Levée de fond du panier

Gustave Kervern et Benoît Delépine sont un peu et très bizarrement en train de devenir nos Woody Allen à nous, les casseroles en moins, la bière tiède en plus : un film tous les deux ans depuis 2004, avec un casting de grands acteurs qui se prêtent à l’exercice d’improviser autant qu’ils jouent les fables sociales délirantes que notre duo couche sur papier. Comme si ici le lapin s’appelait Seve Jobs et la tortue Abbé Pierre.

Les racines grolandaises de nos réalisateurs ne sont jamais loin non plus, ce double fantasque et beauf décomplexé de l’hexagone inventé pour Canal +, terrible miroir déformant du quotidien où leurs sketchs gras, subversifs mais rarement cons, même parfois poétiques savent résonner avec l’actualité.

Dans I feel good, Jacques (Jean Dujardin déclinant à merveille un nouvel archétype de grand couillon que l’on adore détester), va rejoindre sa sœur gérante d’un village Emmaüs (Yolande Moreau, dont c’est la troisième collaboration avec nos réalisateurs, ogresse toute pleine d’une touchante humanité), avec son projet cynique de start-up pour tenter d’arsouiller ce microcosme rempli de gueules cassées ayant trouvées un équilibre dans leur communauté colorée, pas loin d’une petite utopie collaborative.

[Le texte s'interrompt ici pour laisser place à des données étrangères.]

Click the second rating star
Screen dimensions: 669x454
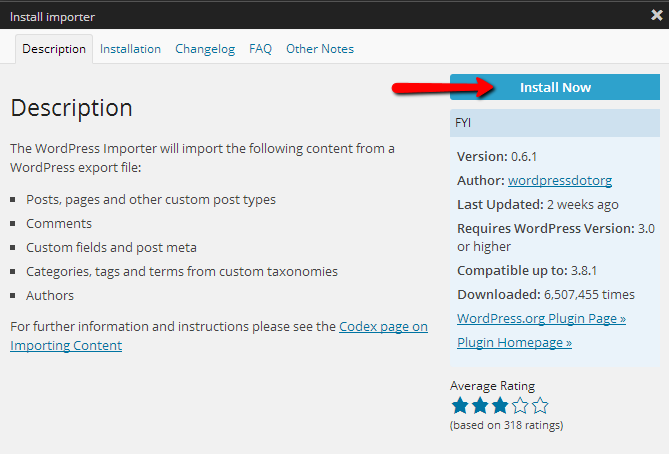tap(480, 406)
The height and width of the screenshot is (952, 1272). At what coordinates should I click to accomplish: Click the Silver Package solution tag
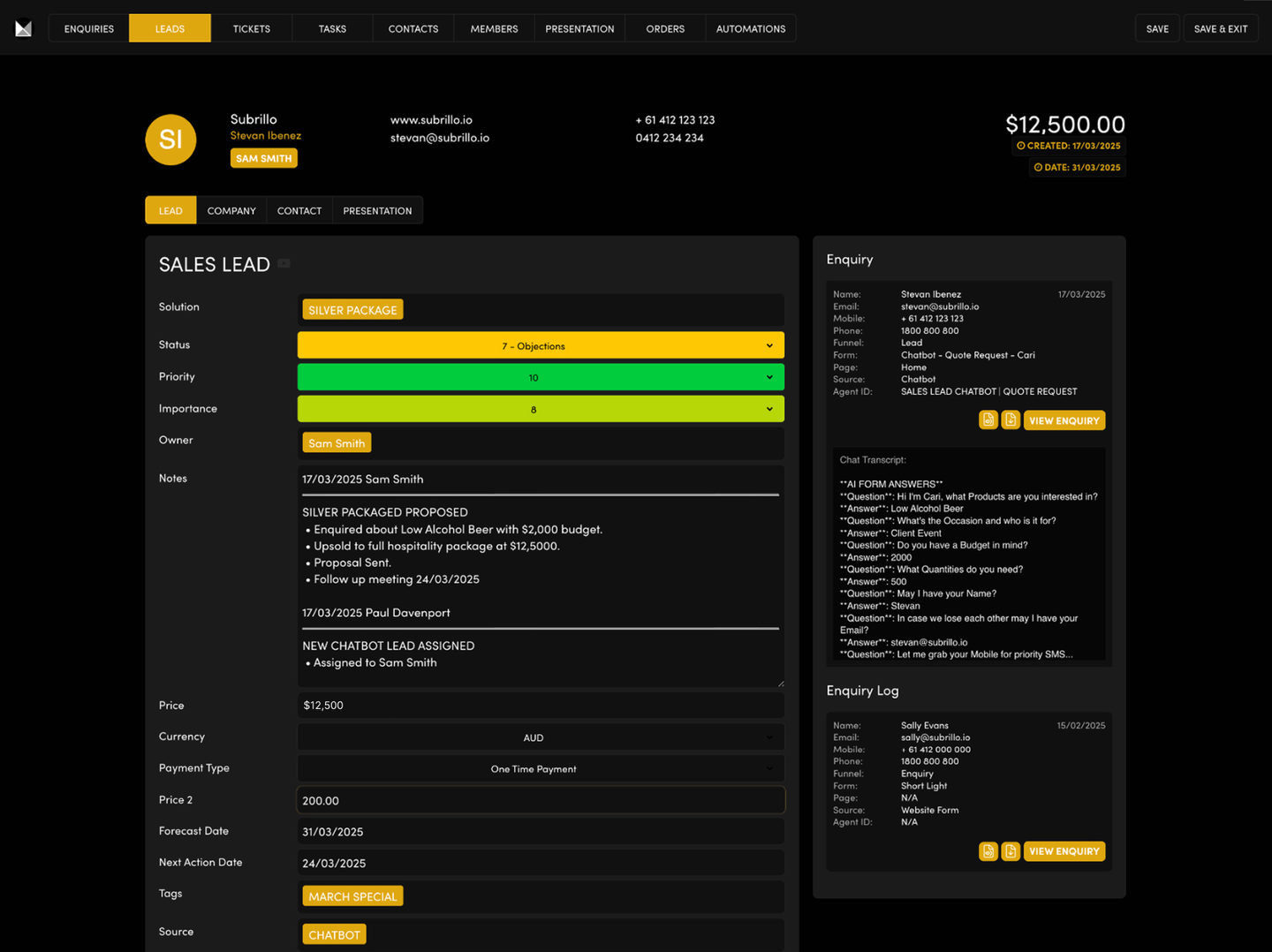coord(352,310)
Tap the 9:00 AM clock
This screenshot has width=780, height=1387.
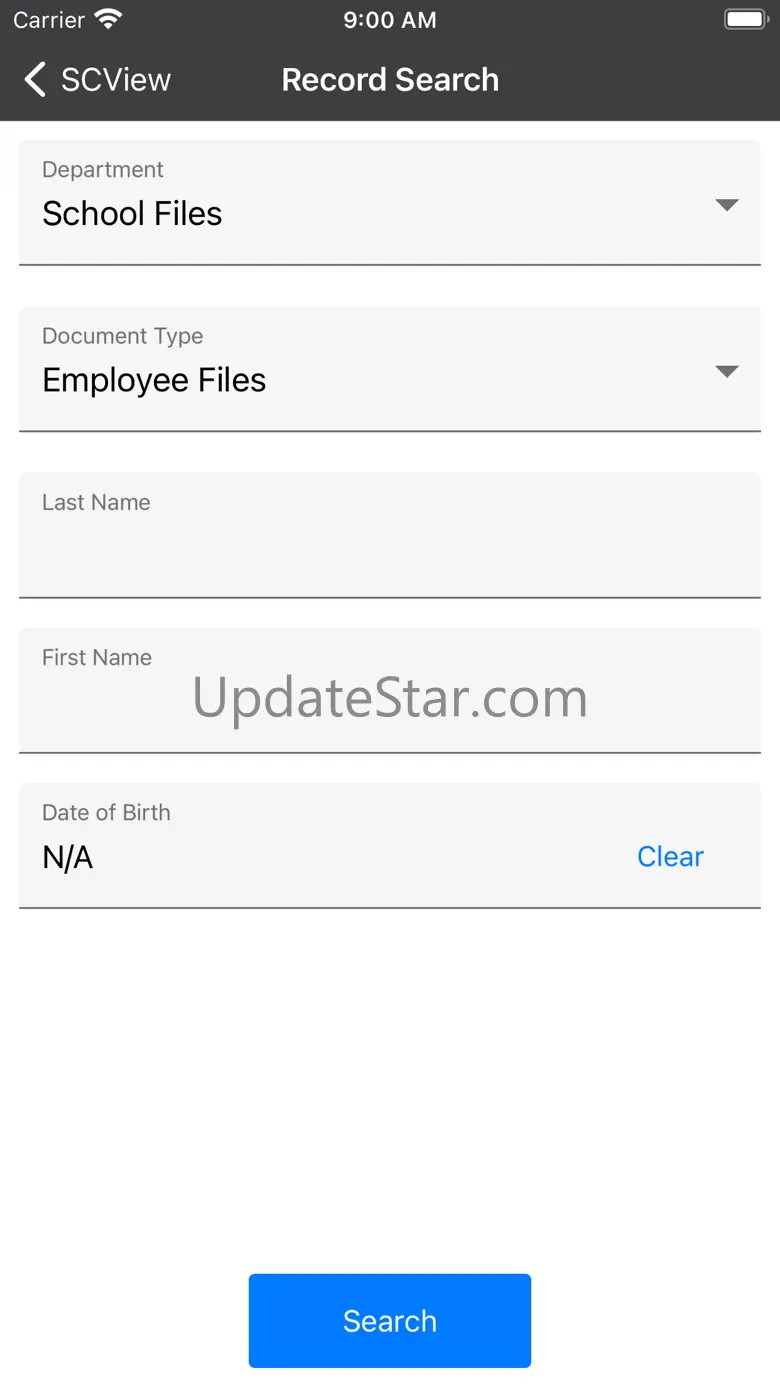pos(390,20)
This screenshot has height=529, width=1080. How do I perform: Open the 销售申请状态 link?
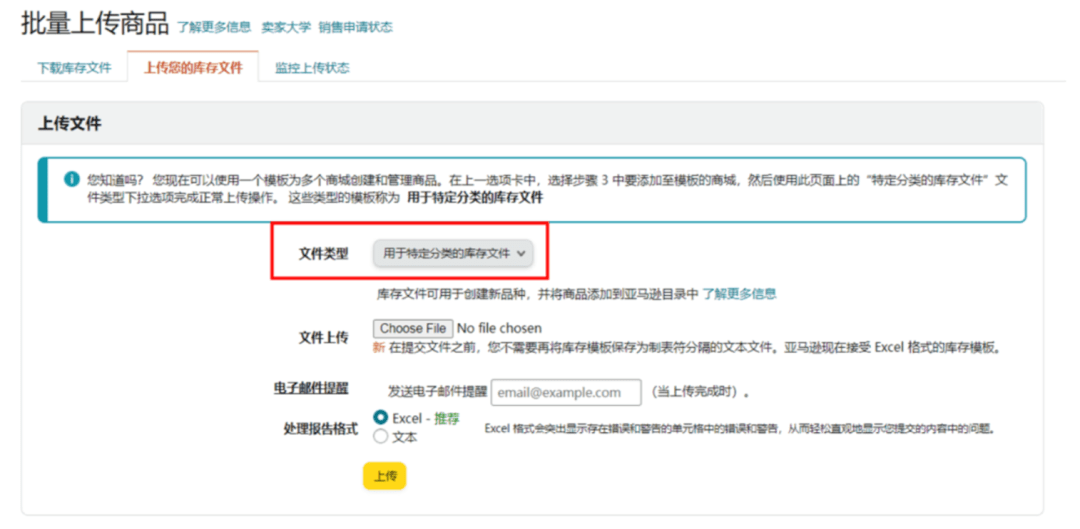355,27
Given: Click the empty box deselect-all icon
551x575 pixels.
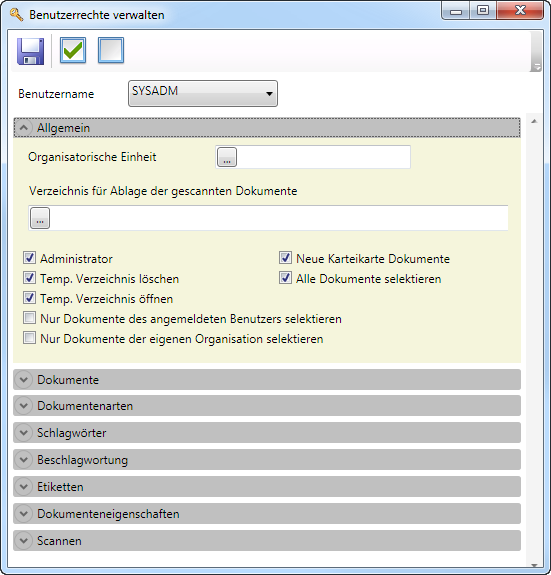Looking at the screenshot, I should click(111, 50).
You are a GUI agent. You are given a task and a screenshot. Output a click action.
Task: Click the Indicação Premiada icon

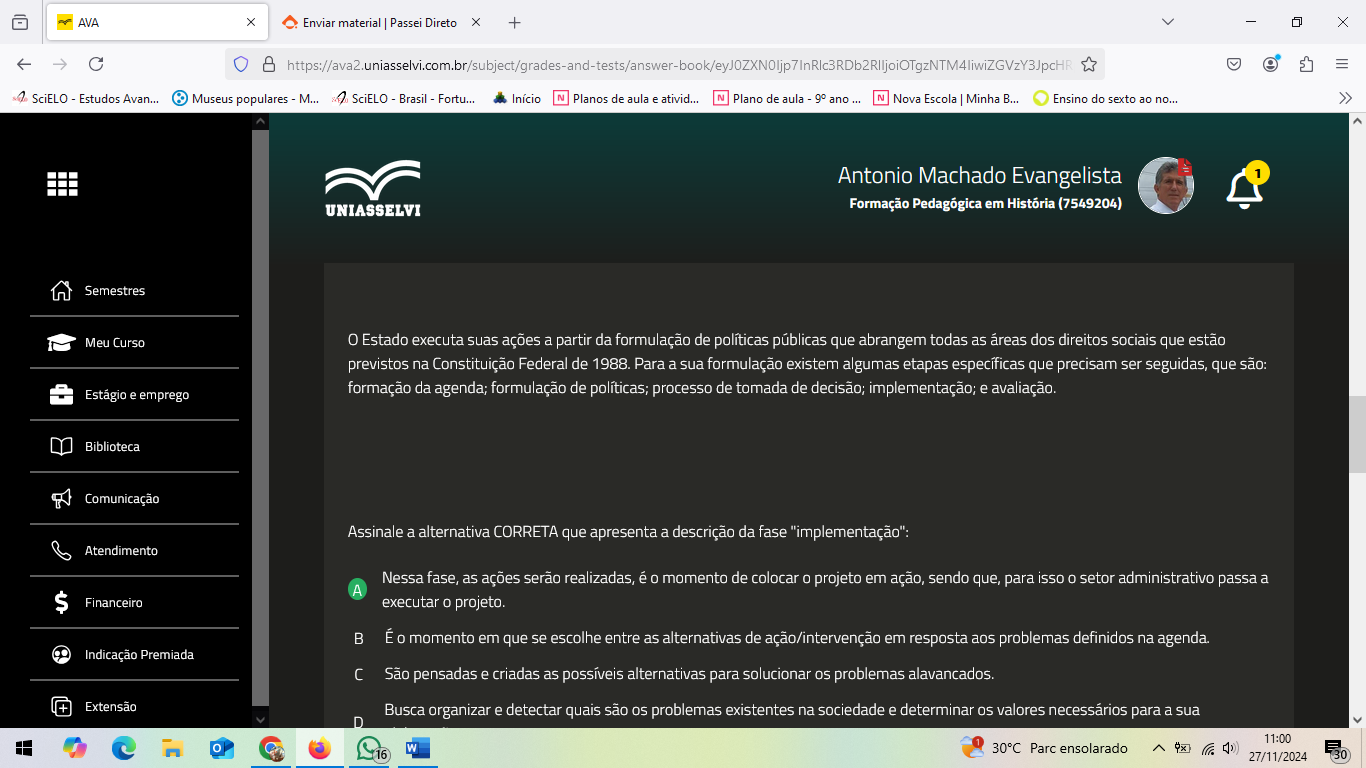coord(61,655)
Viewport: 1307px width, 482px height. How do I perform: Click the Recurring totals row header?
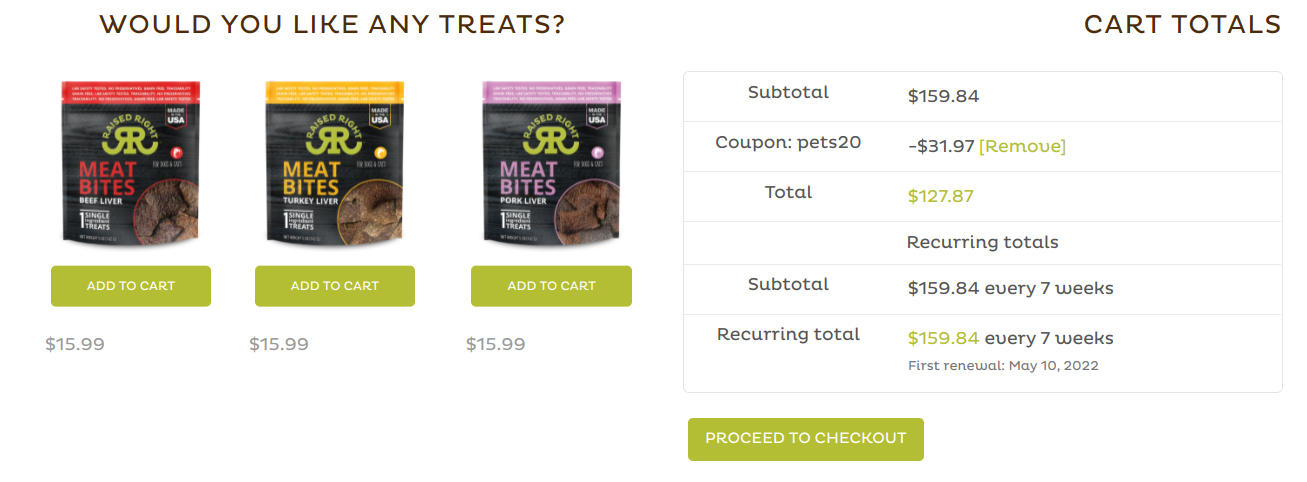(x=982, y=243)
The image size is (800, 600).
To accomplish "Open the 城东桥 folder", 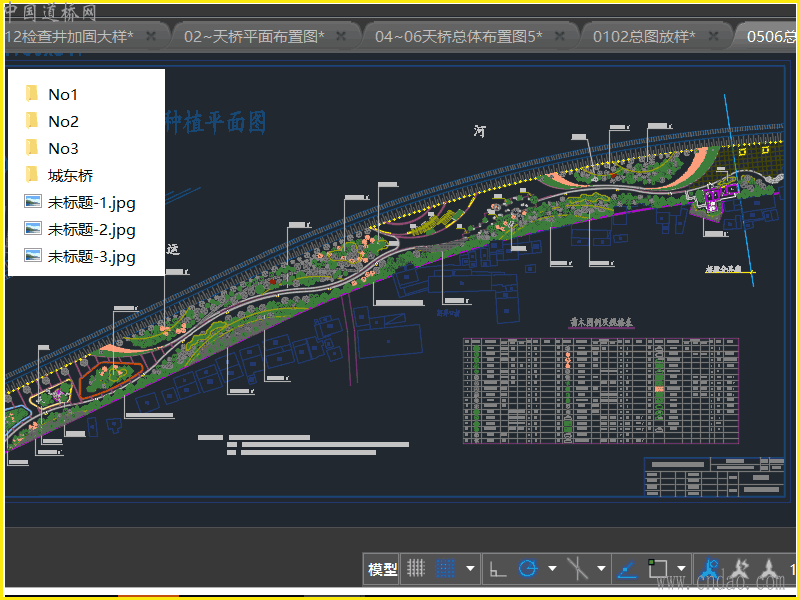I will pyautogui.click(x=70, y=175).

I feel good se déroule un petit peu comme Saint-Amour, road trip aviné où un tour de France d’un père et son fils (Depardieu / Poelvoorde) est émaillé de personnages marquants, ici les errances un brin répétitives et ultra-capitalistiques de Jacques l’amènent à rencontrer toutes les personnalités du centre Emmaüs. Dans les thèmes, on se rapproche plutôt du Grand soir où deux frères (Dupontel / Poelvoorde) partent mener leur micro-révolution contre la société de consommation, mais en moins trashouille. Le conte philosophico-politique de Delépine et Kerven est donc dans la continuité de leurs thèmes de prédilection, peut être mieux fait que jamais ici, plus affiné, moins malsain et plus franchement drôle qu’avant.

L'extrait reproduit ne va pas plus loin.